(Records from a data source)
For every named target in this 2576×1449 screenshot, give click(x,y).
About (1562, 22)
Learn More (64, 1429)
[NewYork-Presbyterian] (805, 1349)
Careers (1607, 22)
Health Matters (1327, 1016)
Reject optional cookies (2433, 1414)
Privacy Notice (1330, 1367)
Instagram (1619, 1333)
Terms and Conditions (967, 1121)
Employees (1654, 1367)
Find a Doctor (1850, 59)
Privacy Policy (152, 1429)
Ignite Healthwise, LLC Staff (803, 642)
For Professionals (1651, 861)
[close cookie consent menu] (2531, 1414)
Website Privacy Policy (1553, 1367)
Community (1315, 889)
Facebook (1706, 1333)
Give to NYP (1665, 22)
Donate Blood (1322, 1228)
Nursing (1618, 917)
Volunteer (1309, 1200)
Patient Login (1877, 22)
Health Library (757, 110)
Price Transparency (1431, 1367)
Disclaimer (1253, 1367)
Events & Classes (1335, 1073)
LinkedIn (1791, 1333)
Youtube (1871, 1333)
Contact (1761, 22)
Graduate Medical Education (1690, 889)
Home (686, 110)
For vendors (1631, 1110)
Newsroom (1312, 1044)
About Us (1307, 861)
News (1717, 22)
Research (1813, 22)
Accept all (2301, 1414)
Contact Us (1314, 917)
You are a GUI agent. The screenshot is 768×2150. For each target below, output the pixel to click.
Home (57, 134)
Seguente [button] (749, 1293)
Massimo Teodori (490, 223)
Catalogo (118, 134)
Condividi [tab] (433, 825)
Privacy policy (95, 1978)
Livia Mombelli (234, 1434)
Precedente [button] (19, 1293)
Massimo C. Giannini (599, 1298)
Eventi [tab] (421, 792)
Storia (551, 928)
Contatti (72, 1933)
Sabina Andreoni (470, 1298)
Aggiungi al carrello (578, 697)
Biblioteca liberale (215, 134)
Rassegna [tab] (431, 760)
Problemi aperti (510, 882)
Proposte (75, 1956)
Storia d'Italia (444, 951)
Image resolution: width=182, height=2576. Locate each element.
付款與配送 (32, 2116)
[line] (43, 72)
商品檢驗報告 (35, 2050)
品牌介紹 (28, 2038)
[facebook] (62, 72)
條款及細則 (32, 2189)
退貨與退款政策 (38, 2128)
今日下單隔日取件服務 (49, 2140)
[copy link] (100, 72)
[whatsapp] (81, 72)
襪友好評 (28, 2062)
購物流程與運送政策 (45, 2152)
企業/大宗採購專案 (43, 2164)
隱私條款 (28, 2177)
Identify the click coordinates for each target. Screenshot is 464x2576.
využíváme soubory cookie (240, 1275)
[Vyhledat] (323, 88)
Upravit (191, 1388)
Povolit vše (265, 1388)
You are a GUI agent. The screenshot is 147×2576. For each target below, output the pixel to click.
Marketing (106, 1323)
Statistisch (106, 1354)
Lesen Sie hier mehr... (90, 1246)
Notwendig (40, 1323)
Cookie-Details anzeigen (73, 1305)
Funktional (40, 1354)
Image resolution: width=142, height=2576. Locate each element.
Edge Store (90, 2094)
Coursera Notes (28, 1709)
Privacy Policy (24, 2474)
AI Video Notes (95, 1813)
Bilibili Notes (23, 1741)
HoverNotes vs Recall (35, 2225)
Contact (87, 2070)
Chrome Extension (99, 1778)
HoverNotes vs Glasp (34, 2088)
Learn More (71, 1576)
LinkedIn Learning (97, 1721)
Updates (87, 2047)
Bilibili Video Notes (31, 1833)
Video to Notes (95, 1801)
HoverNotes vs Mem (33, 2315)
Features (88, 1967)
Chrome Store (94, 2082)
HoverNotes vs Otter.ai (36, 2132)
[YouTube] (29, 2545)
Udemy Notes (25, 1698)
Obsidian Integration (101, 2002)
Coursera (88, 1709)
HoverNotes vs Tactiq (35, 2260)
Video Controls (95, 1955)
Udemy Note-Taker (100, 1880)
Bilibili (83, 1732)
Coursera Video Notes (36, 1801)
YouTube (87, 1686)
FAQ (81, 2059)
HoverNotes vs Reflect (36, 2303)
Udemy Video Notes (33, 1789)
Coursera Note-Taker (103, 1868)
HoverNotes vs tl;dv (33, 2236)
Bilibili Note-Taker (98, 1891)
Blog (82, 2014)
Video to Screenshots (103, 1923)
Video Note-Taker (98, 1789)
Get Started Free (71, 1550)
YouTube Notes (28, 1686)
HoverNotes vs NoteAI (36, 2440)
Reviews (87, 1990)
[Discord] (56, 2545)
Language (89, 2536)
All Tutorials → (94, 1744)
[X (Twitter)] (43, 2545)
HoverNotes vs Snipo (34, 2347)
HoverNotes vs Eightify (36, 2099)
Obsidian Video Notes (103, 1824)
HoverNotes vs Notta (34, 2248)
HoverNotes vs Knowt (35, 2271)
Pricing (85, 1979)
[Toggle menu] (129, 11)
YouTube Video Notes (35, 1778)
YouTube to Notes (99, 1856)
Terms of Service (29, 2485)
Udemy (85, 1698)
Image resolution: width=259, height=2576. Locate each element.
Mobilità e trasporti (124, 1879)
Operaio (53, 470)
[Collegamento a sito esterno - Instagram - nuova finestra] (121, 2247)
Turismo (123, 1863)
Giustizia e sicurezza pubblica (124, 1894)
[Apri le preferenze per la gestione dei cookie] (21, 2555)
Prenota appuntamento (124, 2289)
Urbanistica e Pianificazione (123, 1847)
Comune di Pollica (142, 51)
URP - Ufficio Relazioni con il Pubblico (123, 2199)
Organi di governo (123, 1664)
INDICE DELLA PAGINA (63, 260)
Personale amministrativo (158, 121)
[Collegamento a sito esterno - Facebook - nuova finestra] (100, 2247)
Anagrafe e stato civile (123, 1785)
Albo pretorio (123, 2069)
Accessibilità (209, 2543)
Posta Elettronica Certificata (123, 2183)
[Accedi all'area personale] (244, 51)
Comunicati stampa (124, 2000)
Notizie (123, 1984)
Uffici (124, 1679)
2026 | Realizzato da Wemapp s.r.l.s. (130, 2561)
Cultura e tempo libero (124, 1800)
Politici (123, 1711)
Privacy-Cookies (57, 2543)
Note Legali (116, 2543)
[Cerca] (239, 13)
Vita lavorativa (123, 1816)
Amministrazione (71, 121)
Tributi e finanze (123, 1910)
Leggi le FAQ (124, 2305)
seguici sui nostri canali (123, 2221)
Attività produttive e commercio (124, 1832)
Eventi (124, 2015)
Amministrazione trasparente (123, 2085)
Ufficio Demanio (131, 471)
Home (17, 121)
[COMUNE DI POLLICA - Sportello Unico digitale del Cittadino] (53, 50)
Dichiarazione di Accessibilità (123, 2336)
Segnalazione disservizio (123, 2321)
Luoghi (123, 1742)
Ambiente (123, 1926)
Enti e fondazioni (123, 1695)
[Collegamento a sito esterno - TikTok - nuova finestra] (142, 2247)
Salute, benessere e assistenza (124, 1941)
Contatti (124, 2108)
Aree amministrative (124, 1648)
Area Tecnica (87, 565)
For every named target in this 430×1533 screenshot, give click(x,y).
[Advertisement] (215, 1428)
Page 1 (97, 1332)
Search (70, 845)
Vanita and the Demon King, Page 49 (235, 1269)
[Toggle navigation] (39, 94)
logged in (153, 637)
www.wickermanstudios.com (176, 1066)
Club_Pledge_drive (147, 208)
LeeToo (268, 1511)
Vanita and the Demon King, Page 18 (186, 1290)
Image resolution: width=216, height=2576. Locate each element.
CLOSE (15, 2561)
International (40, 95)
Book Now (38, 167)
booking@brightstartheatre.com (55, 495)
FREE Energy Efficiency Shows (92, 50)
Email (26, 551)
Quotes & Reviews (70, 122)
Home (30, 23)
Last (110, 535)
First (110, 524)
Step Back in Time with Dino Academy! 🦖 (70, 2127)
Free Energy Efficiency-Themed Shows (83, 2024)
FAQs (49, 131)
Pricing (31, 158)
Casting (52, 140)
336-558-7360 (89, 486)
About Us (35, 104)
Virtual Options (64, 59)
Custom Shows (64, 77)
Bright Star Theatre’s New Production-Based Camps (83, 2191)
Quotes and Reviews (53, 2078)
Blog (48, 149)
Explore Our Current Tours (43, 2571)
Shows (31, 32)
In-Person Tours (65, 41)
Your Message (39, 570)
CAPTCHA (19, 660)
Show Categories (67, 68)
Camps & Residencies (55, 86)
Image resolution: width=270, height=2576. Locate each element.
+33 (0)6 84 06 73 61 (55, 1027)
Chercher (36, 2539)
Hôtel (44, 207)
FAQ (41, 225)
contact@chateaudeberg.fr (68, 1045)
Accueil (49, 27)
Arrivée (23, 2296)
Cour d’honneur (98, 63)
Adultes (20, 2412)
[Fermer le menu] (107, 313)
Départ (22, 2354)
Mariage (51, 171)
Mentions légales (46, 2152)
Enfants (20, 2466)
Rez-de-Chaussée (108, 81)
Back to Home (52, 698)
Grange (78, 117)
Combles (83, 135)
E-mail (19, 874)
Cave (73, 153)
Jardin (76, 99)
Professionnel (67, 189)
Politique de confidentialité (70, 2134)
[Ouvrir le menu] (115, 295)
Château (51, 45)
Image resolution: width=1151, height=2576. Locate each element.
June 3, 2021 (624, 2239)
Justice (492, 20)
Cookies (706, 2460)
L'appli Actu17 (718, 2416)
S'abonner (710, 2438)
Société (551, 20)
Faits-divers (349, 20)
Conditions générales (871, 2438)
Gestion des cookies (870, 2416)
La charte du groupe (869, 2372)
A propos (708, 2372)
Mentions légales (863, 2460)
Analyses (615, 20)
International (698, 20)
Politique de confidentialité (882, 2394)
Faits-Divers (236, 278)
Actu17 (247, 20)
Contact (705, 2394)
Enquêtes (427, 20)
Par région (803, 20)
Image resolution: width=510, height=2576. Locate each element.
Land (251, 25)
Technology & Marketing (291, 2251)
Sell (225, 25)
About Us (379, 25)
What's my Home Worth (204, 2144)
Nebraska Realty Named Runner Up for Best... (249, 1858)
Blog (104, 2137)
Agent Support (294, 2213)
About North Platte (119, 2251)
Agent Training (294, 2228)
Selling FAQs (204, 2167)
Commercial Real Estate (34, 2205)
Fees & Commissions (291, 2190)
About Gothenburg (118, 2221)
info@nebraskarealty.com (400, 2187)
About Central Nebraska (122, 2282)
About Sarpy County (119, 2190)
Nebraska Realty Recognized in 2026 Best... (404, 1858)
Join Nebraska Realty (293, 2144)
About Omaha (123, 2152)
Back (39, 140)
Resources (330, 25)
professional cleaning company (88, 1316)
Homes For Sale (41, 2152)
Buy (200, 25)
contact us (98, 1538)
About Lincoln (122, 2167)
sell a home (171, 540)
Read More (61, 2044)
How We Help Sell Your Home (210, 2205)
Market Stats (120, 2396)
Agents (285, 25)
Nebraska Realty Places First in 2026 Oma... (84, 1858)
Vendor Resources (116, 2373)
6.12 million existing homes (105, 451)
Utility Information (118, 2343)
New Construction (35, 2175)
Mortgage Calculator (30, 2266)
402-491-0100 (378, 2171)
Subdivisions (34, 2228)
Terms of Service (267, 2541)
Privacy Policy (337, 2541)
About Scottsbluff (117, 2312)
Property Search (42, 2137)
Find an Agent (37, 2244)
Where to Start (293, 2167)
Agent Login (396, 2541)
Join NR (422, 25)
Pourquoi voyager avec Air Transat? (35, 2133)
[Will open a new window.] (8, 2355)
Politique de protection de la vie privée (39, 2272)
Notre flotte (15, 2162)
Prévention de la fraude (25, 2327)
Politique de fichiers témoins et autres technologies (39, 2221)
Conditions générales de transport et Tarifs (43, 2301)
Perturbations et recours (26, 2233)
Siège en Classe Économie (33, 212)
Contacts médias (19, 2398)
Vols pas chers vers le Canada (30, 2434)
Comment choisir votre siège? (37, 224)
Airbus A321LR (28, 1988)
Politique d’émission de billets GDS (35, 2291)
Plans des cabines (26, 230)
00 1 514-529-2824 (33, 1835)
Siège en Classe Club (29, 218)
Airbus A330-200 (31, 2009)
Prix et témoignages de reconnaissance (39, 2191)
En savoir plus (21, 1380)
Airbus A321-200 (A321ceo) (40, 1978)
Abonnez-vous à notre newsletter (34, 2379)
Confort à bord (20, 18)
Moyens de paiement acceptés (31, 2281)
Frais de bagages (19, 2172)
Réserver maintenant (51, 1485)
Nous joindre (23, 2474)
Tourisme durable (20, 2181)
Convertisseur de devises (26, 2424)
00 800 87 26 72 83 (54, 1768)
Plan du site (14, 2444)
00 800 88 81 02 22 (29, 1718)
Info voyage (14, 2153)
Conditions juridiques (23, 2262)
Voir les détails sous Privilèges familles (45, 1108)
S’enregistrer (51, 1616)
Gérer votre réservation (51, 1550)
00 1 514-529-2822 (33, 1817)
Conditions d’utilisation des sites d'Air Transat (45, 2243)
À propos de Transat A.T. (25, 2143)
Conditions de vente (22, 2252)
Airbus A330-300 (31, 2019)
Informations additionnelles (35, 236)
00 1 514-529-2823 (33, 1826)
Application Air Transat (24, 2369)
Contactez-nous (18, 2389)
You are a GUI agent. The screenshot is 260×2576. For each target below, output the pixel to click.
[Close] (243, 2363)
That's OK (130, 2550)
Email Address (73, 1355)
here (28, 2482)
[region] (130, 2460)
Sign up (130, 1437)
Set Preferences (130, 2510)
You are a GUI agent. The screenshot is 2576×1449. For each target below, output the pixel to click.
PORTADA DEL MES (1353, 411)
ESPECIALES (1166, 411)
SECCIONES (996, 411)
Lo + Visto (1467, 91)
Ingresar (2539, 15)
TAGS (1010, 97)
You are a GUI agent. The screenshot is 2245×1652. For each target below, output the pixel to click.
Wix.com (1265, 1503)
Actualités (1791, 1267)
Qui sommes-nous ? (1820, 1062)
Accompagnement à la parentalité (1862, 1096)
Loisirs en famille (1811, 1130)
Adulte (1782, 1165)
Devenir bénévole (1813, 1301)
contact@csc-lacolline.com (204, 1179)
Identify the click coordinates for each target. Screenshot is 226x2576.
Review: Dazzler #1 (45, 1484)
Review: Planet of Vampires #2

▶ ACTIVITY
Whenever a line above includes the string "output", copy it.

▶ SOLVED EXERCISE
You are a GUI agent. The screenshot is 768×2150. For each target below, output the pixel to click.
You are a GUI agent. The screenshot is 147×2576. For each target below, output the pixel to click.
You are a GUI agent. The screenshot is 260×2576. For each target below, output the pixel to click.
You are a GUI agent. The screenshot is 2576×1449. For each target below, output the pixel to click.
You are a GUI agent. The screenshot is 2245×1652. For each target below, output the pixel to click.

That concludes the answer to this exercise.